My friend celebrates Passover every year in the Jewish diaspora. But this year is different. This year has an additional overlay, the Corona Diaspora. This year they share the liturgy of deliverance from Egypt, the symbolic foods, wine and and prayers of the Passover at even greater distance, joined together only by the digital images on their individual screens. This is Passover in the Double Diaspora.

For Christians, too, this time of social distancing and empty church buildings has created its own scattered community, a diaspora of a kind. Though we are not living in faraway lands, we are no longer physically present. We may wave a palm at home in front of our computer screen, but we won’t be in the midst of hundreds of waving palms, belting out All Glory, Laud and Honor. We are remotely gathering through the wonders of some teleconferencing video platform or by simply watching live streaming or prerecorded services, but all that pales by comparison, a weak shadow of the real thing. And we know it.

This year Christians will celebrate Holy Week in the Corona Diaspora.

The sooner we accept it, of course, the better. There’s not enough hand sanitizer or masks in the world to make Christian gatherings safe and responsible between Palm Sunday and Easter. There will be no palm waving, foot washing, Last Supper dramas, Communion, Good Friday processions, or Easter hallelujahs. Not this year, there won’t be.

Like Jews far from Jerusalem, we form micro communities distant from one another. Our homes become synagogues. And like those in diaspora have always done, we rely on those things which are eternal despite interruptions to collective gathering, time and space. We recite the wisdom that lights the path. We tell the stories that make sense of the world. And as we are able, we create or adapt big rituals into little ones: We pray together, share the bread and wine from the coffee table, and discuss some recent message that inspired us.

The one thing that diaspora does is to test the veracity, durability and relevance of a tradition. Unless that tradition is portable, unless it can continue to flourish without being surrounded by all the usual trappings of tradition and ritual, then it probably wasn’t true enough in the first place. And, as in the case of the Rabbis of the diaspora, it may even generate a whole new layer of wisdom teaching.

Of the many things that the Corona Diaspora may teach us, we may receive greater clarity as to what is essential and what is not. And if that is the only gift that this strange time yields, it will be enough.

Next year we meet … together.

 

 

There was a time when the sacred canopy of the church so enfolded the reality of a culture that its rituals and dramatic enactments appeared part of the given fabric of life. Like keeping a season such as Lent, or walking through Holy Week. It was perceived as an actual entity that existed, in and of itself, in time and space. That was the reach of that symbolic universe.

Even with a reticence to state the obvious I will say it anyway: those times are over. There are no longer any “meta-narratives” in which winner takes all, the culture bows, curtsies, and says, “Of course, it’s Holy Week. We’ll be keeping that in mind.” Nope.

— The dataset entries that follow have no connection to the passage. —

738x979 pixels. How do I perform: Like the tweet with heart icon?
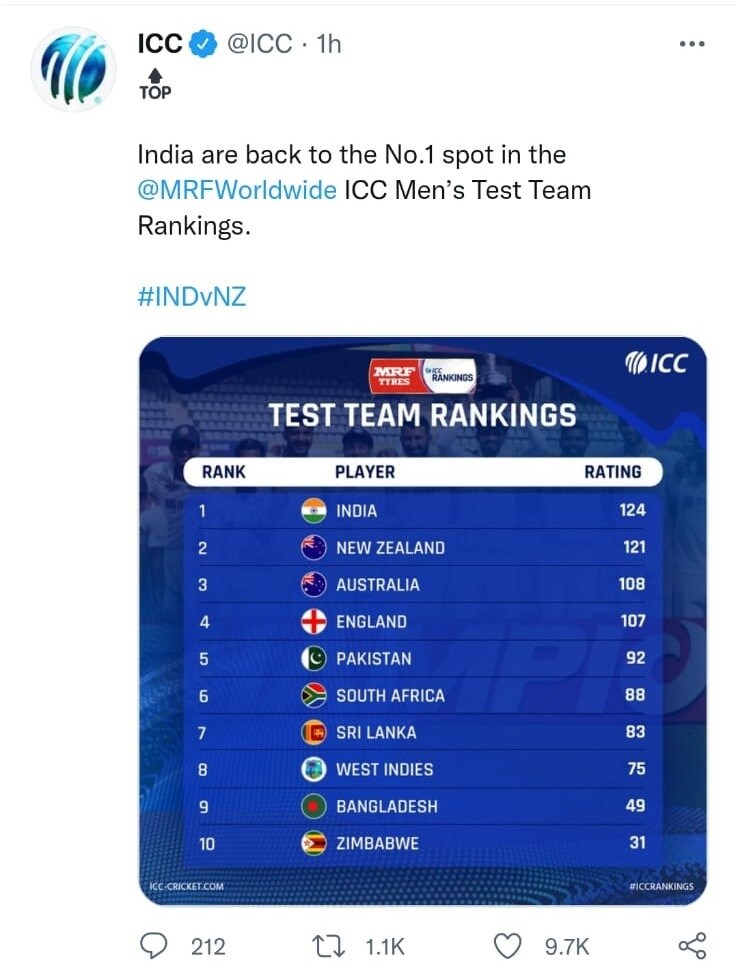pos(508,947)
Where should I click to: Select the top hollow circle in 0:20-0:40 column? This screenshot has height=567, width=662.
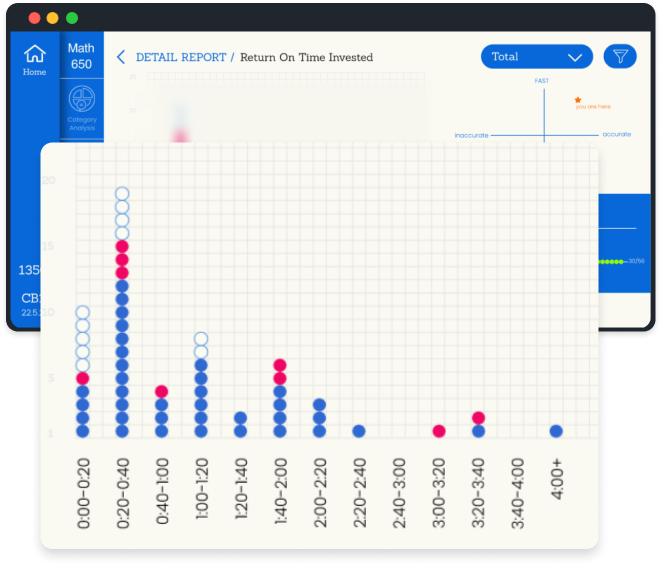point(122,194)
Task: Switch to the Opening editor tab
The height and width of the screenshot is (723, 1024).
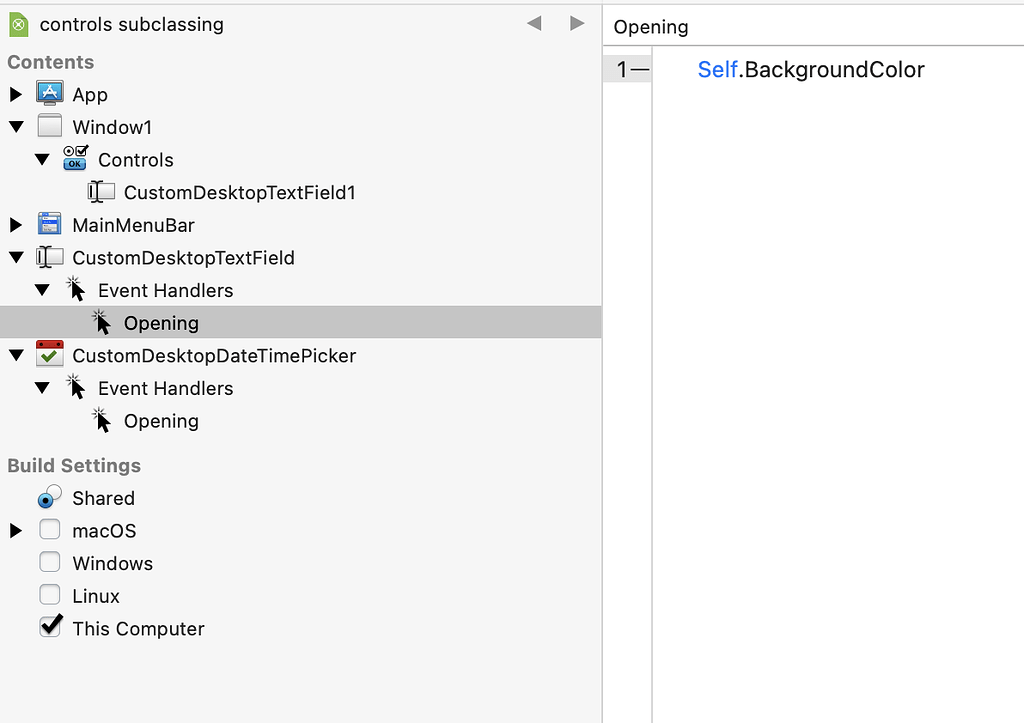Action: [x=650, y=27]
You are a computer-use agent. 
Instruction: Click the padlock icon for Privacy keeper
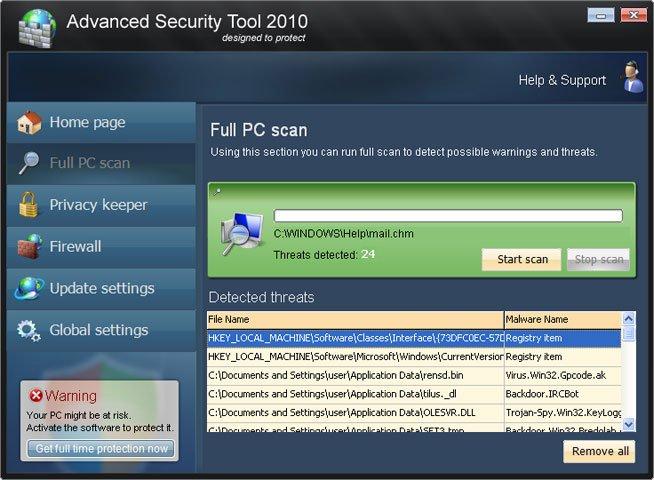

What we have, rather, are the particular sacred stories and symbols of particular communities of faith. And whether or not Holy Week or anything else has meaning derives from one’s willingness to fully enter into that story. The reason, today, that the ecumenical church has a “church year” in which the story of our faith is parsed out in chapters over twelve months, is to get the truths seeping into the bones of those who are observant. There is nothing objectively more sacred about the forty days before Easter we call Lent than any other time. But setting aside a particular time to tell and re-tell the stories insures that we visit it often enough, which we usually don’t without it.

My thinking has changed about all this, and it’s probably the product of age. Or I should say the perspective age brings.

I used to think that these arbitrary observances, cooked up by Popes and councils and Bishops, were quite beside the point. Right along with my radical reform ancestors each Sunday is just like any other Sunday. Each day is like any other day. Now is the time so get to it.

All of that is fine and well, especially if you’re a super Christian who just lives and breathes the Spirit 24/7. I mean, why tarry around church seasons? Except that we really aren’t super Christians, not in the long haul. We are weak, flawed people who forget a lot. We get lost and wander around, looking for our moorings. Our knowledge of our guiding stories becomes blurry. And that’s why I view all that differently now.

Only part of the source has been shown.